> _PROBLEMS TO WORK ON_:
1 > From the article on the 2005 urban revolts in France, reproduce word for word the passage starting at "Nights fall at" and ending at "of my block.".
2 > Write the next part of the article about the 2005 urban revolts in France, picking up after its final line.

# start of EXCERPT TO READ

After The Revolution, Now What?

21/12/2020

On October 27, 2005, Zyed Benna and Bouna Traoré, two teenagers from Bas Clichy, died by electrocution a few meters from their home. They took refuge in a transformer to escape a police check. A drama that started a sequence of urban revolts all over France. Three weeks revealing a deep malaise in France and commented from all around the world. But what has happened since then?

November 2005. I was discovering what a big boy’s life was like at the Paul Bert secondary school in Drancy, a city in Seine-Saint-Denis, north-east of Paris. A commune that is better known for its involvement in the Second World War than for being mentioned in the crime section of the newspaper. I was experiencing a turning point in my young life: my mother was no longer taking me to school, I was making new friends and I had just joined a new football club. However, my excitement for life as an eleven-year-old was about to fade and give way to a burdensome atmosphere.

Nights fall at 6 pm, with the batch of police sirens and arrests in the nearby suburbs. A tense climate explained by the tragedy that took place a few days ago. On October 27, 2005, two teenagers tragically lost their lives. Their names were Zyed and Bouna and they were respectively 15 and 17 years old. While running away from a police check after a football match, they hid in an EDF transformer. Their friend Muhittin Altun, who was with them that day, managed to escape with serious injuries.

Football acts as a link with all the fellow Île-de-France comrades that I could meet at an inter-district tournament as I’ve begun participating in all the games played on the streets and on the parched sand of the Auguste Delaune stadium located at the foot of my block.

During the night of October 30 to November 1, 2005, a Clichois mosque is also attacked. A series of events that triggers three weeks of nationwide insurrections often described as riots. “I prefer to use the word revolt. The term riots refers to an unjustified protest to the system and the republican framework,” says Mehdi Bigaderne, the deputy in charge of the city of Clichy-Sous-Bois since 2008. An elected representative with whom I was able to speak with open arms in an oddly empty city hall. A frank and warm dialogue in contrast with a cold and rainy October afternoon. The observation is just as cold fifteen years later. “I had no political conscience, but I was able to develop it as I participated in the revolts. Urban violence was the last resort to move the lines and shatter the famous glass ceiling that our elders ran up against. But little or nothing has changed.” deplores N, a 40-year-old man still living in the Rose des Vents district of Aulnay-Sous-Bois.

The CPE served as a counter-riot and brought another category of youth into the streets: high school students, white, middle class and completely out of step with the suburbs. The government’s attempt to respond to the suburban youth has dragged another one into the street

Michel Kokoreff, sociology professor

“Sarkozy has his share of responsibility for this outburst”

# end of EXCERPT TO READ
# start of INFORMATION PROVIDED

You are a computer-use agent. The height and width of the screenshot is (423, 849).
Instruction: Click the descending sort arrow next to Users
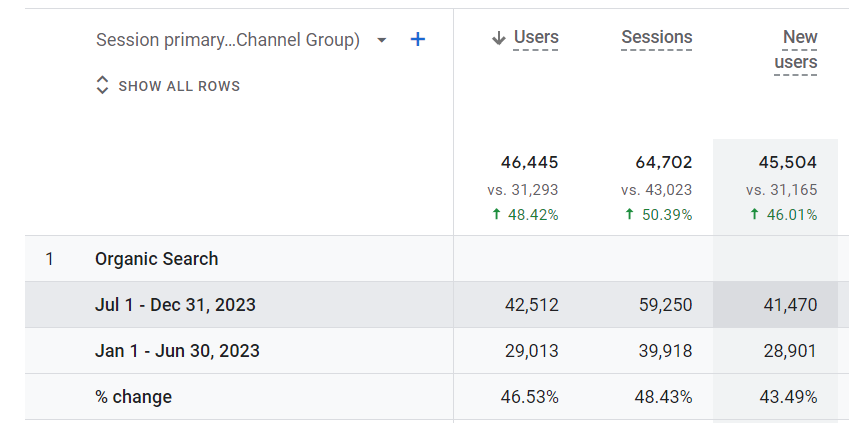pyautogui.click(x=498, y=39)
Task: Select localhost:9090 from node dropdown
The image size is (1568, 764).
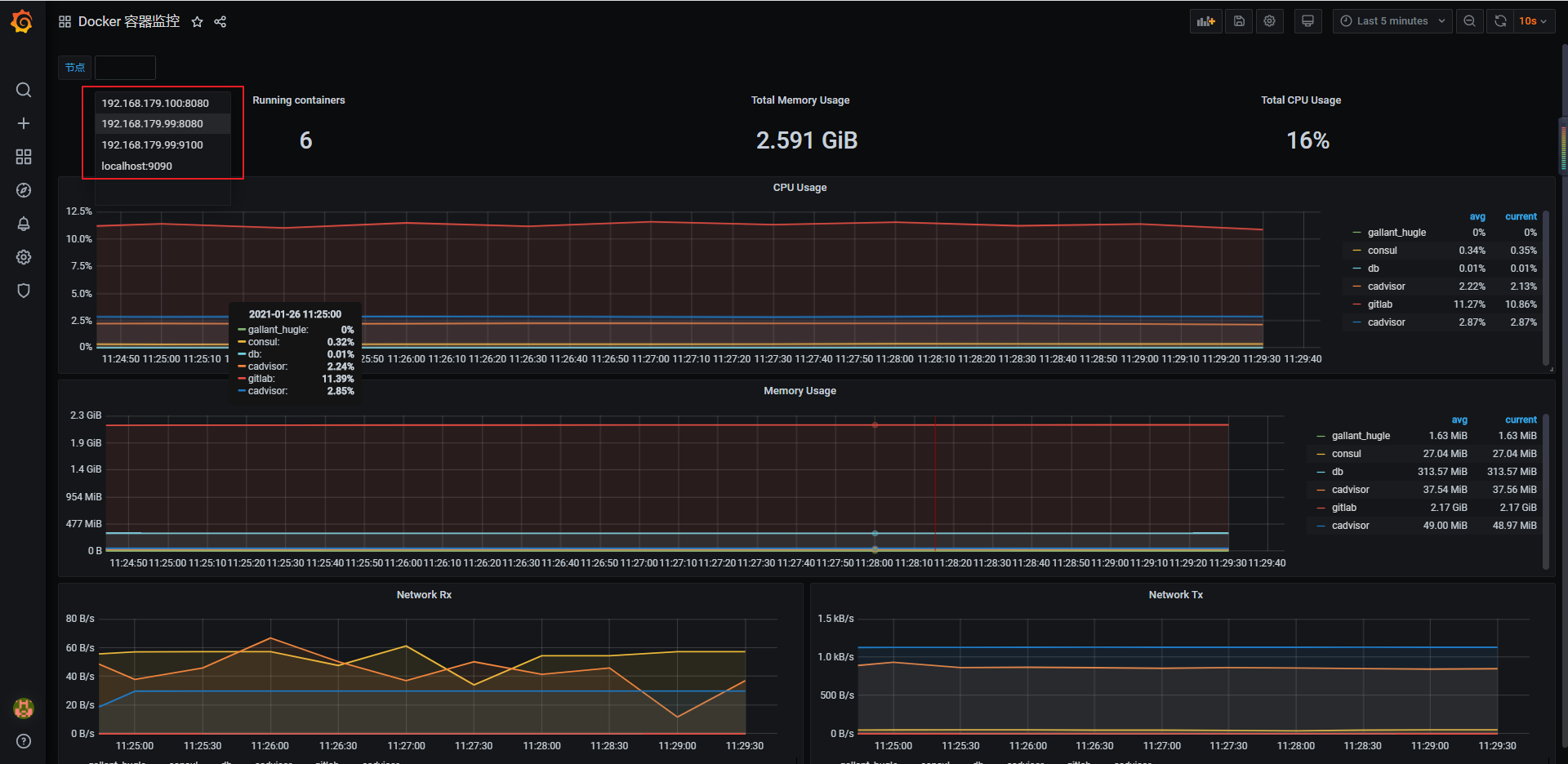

# end of INFORMATION PROVIDED

> _RESPONSES IN ORDER_:
1 >
Nights fall at 6 pm, with the batch of police sirens and arrests in the nearby suburbs. A tense climate explained by the tragedy that took place a few days ago. On October 27, 2005, two teenagers tragically lost their lives. Their names were Zyed and Bouna and they were respectively 15 and 17 years old. While running away from a police check after a football match, they hid in an EDF transformer. Their friend Muhittin Altun, who was with them that day, managed to escape with serious injuries.

Football acts as a link with all the fellow Île-de-France comrades that I could meet at an inter-district tournament as I’ve begun participating in all the games played on the streets and on the parched sand of the Auguste Delaune stadium located at the foot of my block.

2 >
There were already warning signs in 2005. “There was a powder keg and all the elements for a spark to occur,” says Olivier Klein, mayor of Clichy-Sous-Bois. In 2003, Nicolas Sarkozy, who was then the Minister of the Interior, put an end to community policing. On June 19, 2005, he declared that it would be necessary to “clean up with a high-pressure hose” the Cité des 4000, one of the neighborhoods in La Courneuve. Two days before the tragedy, on October 25, 2005, he declared to an inhabitant of Argenteuil that he was going to “rid the neighborhood of the scum”“He has his share of responsibility in this outburst for having said that French people’s main concern was insecurity, which wasn’t the case in 2005,” states Mehdi, who is also a close family friend of the Traorés.

In the wake of the events, he co-founded the AC Le Feu collective with several peers. The association’s mission is to relay the concerns of the predominantly immigrant and poor neighborhoods to the institutions. That was the goal when it started a tour of France in order to collect the opinions and grievances of citizens. It is also a way to change the image that provincials have of the poor suburban areas of Paris. Twenty thousand grievances were collected in six months across one hundred and twenty cities. Far from anxiety-provoking speeches, the major preoccupations are employment and housing. Security is far behind. At the end of its civic mission, the association was met with the contempt of the institutions and the grievances were not followed up. I can remember Mehdi mimicking the attitude of Jean-Louis Debré, at that time President of the National Assembly, asking him to leave the document with the concierge.

On March 31, 2006, President Jacques Chirac promulgated the law on equal opportunities. Directly aimed at young people, it allowed work-study apprenticeships from the age of 14 as well as the creation of “sensitive urban zones” (“Zone urbaines sensibles”), offering subsidies and tax breaks to companies that come to set up in these areas. “Some simply put a letterbox to take advantage of these zones without actually moving their business there. And even when they do, they don’t employ the young people of the local communities,” deplores the territorial official. But the article on the “First Employment Contract (CPE)” was decisive to crystallize the anger of French youth. Intended for the under-26 year-olds, it stipulated an extension of the trial period to two years (as opposed to eight months for a classic permanent contract). A period during which the employer could fire the young employee without justification. After four months of protests, the executive withdrew the CPE in April 2006. A movement which made it possible for the anger coming from the poorest suburbs to spread all the way to the middle class, according to Michel Kokoreff, a sociology professor at the University of Paris 8 Vincennes-Saint-Denis who has been working for thirty years on disadvantaged suburbs. “The CPE served as a counter-riot and brought another category of youth into the streets: high school students, white, middle class and completely out of step with the suburbs. The government’s attempt to respond to the suburban youth has dragged another one into the street.”

Return the “power to act” to local communities

There is a strong sentiment of not feeling considered or recognized in the poor and predominantly immigrant neighborhoods. Marie-Hélène Bacqué, professor of Urban Studies at the University of Paris-Nanterre, warns: “Our representative democracy is sick. We need to think of a way to bring the citizen back to the very center of the debate and of the political dynamics. We need to create spaces for debate in disenfranchised communities and then let people raise these voices to the national level”. The urban policy created following the riots in the Lyon suburbs in the early 1980s did not respond to this urge for participation.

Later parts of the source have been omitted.